[Data entries]
::::::

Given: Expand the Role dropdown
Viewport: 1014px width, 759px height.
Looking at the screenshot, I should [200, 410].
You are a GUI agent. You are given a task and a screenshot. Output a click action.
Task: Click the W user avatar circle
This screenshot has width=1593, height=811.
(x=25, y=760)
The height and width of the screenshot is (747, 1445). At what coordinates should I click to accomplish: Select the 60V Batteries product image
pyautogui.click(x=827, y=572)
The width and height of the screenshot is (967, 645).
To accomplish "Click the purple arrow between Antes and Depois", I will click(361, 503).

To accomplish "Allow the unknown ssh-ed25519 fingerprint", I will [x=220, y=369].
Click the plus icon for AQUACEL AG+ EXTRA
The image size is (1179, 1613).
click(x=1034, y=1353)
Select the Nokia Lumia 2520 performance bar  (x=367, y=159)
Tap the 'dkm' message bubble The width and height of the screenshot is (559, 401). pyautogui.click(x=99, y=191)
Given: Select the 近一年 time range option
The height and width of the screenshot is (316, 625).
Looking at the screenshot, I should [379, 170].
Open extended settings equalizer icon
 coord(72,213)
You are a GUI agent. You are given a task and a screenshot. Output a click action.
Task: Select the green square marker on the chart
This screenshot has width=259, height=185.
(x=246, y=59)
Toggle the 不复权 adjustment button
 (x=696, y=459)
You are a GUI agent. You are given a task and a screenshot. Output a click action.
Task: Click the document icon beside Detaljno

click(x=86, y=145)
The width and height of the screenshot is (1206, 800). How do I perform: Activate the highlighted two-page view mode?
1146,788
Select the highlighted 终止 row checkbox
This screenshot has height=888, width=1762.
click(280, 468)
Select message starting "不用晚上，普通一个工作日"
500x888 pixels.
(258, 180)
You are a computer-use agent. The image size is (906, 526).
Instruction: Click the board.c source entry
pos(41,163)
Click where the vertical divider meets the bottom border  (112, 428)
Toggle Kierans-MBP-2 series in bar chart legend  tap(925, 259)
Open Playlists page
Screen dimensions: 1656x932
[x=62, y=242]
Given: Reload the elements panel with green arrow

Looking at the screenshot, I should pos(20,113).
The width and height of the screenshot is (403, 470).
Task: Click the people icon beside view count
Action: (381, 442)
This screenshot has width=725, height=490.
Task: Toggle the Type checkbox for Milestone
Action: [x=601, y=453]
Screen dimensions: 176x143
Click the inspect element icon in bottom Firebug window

::::::

Goal ▸
Render every line of the entries above as a Markdown table with the columns Row and Line, numbering the rows and omitting blank lines.

Result of this exercise ▸
| Row | Line |
|---|---|
| 1 | Given: Expand the Role dropdown |
| 2 | Viewport: 1014px width, 759px height. |
| 3 | Looking at the screenshot, I should [200, 410]. |
| 4 | You are a GUI agent. You are given a task and a screenshot. Output a click action. |
| 5 | Task: Click the W user avatar circle |
| 6 | This screenshot has width=1593, height=811. |
| 7 | (x=25, y=760) |
| 8 | The height and width of the screenshot is (747, 1445). At what coordinates should I click to accomplish: Select the 60V Batteries product image |
| 9 | pyautogui.click(x=827, y=572) |
| 10 | The width and height of the screenshot is (967, 645). |
| 11 | To accomplish "Click the purple arrow between Antes and Depois", I will click(361, 503). |
| 12 | To accomplish "Allow the unknown ssh-ed25519 fingerprint", I will [x=220, y=369]. |
| 13 | Click the plus icon for AQUACEL AG+ EXTRA |
| 14 | The image size is (1179, 1613). |
| 15 | click(x=1034, y=1353) |
| 16 | Select the Nokia Lumia 2520 performance bar  (x=367, y=159) |
| 17 | Tap the 'dkm' message bubble The width and height of the screenshot is (559, 401). pyautogui.click(x=99, y=191) |
| 18 | Given: Select the 近一年 time range option |
| 19 | The height and width of the screenshot is (316, 625). |
| 20 | Looking at the screenshot, I should [379, 170]. |
| 21 | Open extended settings equalizer icon |
| 22 |  coord(72,213) |
| 23 | You are a GUI agent. You are given a task and a screenshot. Output a click action. |
| 24 | Task: Select the green square marker on the chart |
| 25 | This screenshot has width=259, height=185. |
| 26 | (x=246, y=59) |
| 27 | Toggle the 不复权 adjustment button |
| 28 |  (x=696, y=459) |
| 29 | You are a GUI agent. You are given a task and a screenshot. Output a click action. |
| 30 | Task: Click the document icon beside Detaljno |
| 31 | click(x=86, y=145) |
| 32 | The width and height of the screenshot is (1206, 800). How do I perform: Activate the highlighted two-page view mode? |
| 33 | 1146,788 |
| 34 | Select the highlighted 终止 row checkbox |
| 35 | This screenshot has height=888, width=1762. |
| 36 | click(280, 468) |
| 37 | Select message starting "不用晚上，普通一个工作日" |
| 38 | 500x888 pixels. |
| 39 | (258, 180) |
| 40 | You are a computer-use agent. The image size is (906, 526). |
| 41 | Instruction: Click the board.c source entry |
| 42 | pos(41,163) |
| 43 | Click where the vertical divider meets the bottom border  (112, 428) |
| 44 | Toggle Kierans-MBP-2 series in bar chart legend  tap(925, 259) |
| 45 | Open Playlists page |
| 46 | Screen dimensions: 1656x932 |
| 47 | [x=62, y=242] |
| 48 | Given: Reload the elements panel with green arrow |
| 49 | Looking at the screenshot, I should pos(20,113). |
| 50 | The width and height of the screenshot is (403, 470). |
| 51 | Task: Click the people icon beside view count |
| 52 | Action: (381, 442) |
| 53 | This screenshot has width=725, height=490. |
| 54 | Task: Toggle the Type checkbox for Milestone |
| 55 | Action: [x=601, y=453] |
| 56 | Screen dimensions: 176x143 |
| 57 | Click the inspect element icon in bottom Firebug window |